How a Hacking Case Could Shape Protections For Abortion Clinics
The day of the Bowl-a-Thon, the Eastern Massachusetts Abortion Fund’s biggest event of the year, coordinator Elizabeth Miller woke up to a flood of frantic text messages from fellow volunteers. Coordinators, donors and participants had been receiving emails from the organization’s accounts with pictures of fetuses. Miller sprang into action, sending out emails warning participants not to open the messages. The EMA Fund had been hacked.
“By 5:30 in the morning I was on 11 different text threads with people throughout the organization and everyone was really feeling a level of personal threat that we hadn’t felt before,” Miller said.
FRONTLINE’s 2019 film The Abortion Divide showed how security at abortion clinics has tightened as intimidation against patients and providers has increased — cameras, bulletproof glass. But there are other looming threats to clinics that can’t be stopped by physical barriers: online hacking.
“Our client was the victim of a pretty extreme and abusive computer crime in the middle of their most consequential online fundraising campaign of the year,” said attorney Carrie Goldberg. Goldberg is representing the National Network of Abortion Funds (NNAF) and five of its member organizations attacked in April 2016 — including the EMA Fund — in a civil lawsuit. Experts said that the case, which begins with oral arguments on Sept. 11, could demonstrate how abortion access is protected in the digital age.
According to the civil complaint, alleged hacker Matthew James Davis and 15 unnamed suspected accomplices disabled the NNAF and its member organizations’ fundraising pages through a Distributed Denial of Service (DDoS) attack — a technique in which multiple computer systems target a website and block access for other users. The attack included forging large donations under false names like “Adolf Hitler” and obtaining access to the donor list, which allowed hackers to send registrants emails containing offensive content. According to the complaint, one such message read: “It tickles me to fund abortions for the lower races, such as the Negroes and the Jews… I am indebted to feminism and this new opportunity it has provided to cleanse our future generations.”
The complaint states that the NNAF had to redirect over $200,000 of their funds to crisis management, including hiring legal counsel and an IT security team to deal with the fallout. The five individual state organizations also suffered substantial financial losses. On the day of the hack, the EMA Fund only raised around $10,000. In previous years, it had raised around $25,000.
The plaintiffs are arguing that the alleged attackers violated the Computer Fraud and Abuse Act and the Freedom of Access to Clinic Entrances (FACE) Act. The FACE Act is traditionally used to protect patients and providers from the use of force or physical obstruction that could block access to an abortion clinic. The legislation was passed in response to a hike in violent attacks against abortion care providers in the 1990s, including the murder of a doctor in 1993.

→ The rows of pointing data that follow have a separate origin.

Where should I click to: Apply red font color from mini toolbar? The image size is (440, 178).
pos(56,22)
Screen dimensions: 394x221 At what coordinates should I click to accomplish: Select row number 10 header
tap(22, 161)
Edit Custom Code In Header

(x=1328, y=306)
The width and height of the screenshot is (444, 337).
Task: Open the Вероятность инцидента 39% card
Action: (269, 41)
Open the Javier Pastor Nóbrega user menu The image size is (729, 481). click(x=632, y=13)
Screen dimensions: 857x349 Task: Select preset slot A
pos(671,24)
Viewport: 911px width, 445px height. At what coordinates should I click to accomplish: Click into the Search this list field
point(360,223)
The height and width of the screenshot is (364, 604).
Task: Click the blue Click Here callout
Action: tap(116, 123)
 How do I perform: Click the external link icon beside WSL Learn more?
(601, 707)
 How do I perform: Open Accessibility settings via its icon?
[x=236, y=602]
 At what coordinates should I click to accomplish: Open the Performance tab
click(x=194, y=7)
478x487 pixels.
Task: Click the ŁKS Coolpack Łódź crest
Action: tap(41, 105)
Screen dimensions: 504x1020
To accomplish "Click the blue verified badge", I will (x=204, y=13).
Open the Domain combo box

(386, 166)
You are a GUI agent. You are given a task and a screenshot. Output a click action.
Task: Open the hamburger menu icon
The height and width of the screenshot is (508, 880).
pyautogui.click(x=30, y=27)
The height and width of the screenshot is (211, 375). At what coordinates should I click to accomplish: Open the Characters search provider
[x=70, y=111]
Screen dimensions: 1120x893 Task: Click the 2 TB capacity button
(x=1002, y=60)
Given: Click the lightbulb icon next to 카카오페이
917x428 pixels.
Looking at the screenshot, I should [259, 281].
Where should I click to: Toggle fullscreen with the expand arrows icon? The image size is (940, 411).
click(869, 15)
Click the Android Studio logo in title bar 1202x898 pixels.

The FACE Act has been used in a few cases involving the internet, but never in a hacking incident. Krysten Connon, an attorney and the co-author of the book Living in the Crosshairs: The Untold Stories of Anti-Abortion Terrorism, thinks it’s a unique use case for the law.
“We’re connected in ways that we haven’t been before,” Connon said. “That has implications in the ways that people access reproductive health services or use anti-abortion harassment violence and other tactics in these spaces that didn’t exist or weren’t conceptualized previously.”
Connon believes that the case will be consequential in highlighting how protective laws like FACE should be interpreted going forward.
“I think there are numerous ways that the law could be strengthened to protect abortion providers online. This lawsuit is helpful in raising awareness around the need to think about some of the laws that are currently on the books as relevant to where we are in 2019,” Connon said.
According to the 2018 statistics gathered by the National Abortion Federation, there were almost 5,500 more reported cases of anti-abortion internet harassment from the previous year. Overall, these numbers have been on the rise since 2015.
Although those statistics only include incidents of email harassment and doxxing (publishing private information about an individual to the internet), Dr. Katherine Ragsdale — interim president and CEO of the federation — said she thinks that the internet is escalating and evolving the ways in which anti-abortion groups target providers. “The rise of the internet has enhanced everyone’s ability to chime in and participate,” Ragsdale said.
There have been a number of successful attempts to hack abortion care providers’ online services since 2014, including incidents at Whole Woman’s Health and Planned Parenthood, according to Wired. The NNAF is the first organization to seek legal action against their alleged hackers, which Goldberg, the lawyer, said she hopes will act as a deterrent.
The plaintiffs are seeking a trial by jury, but the Massachusetts District Court must first decide on the defendant’s pending motion to dismiss.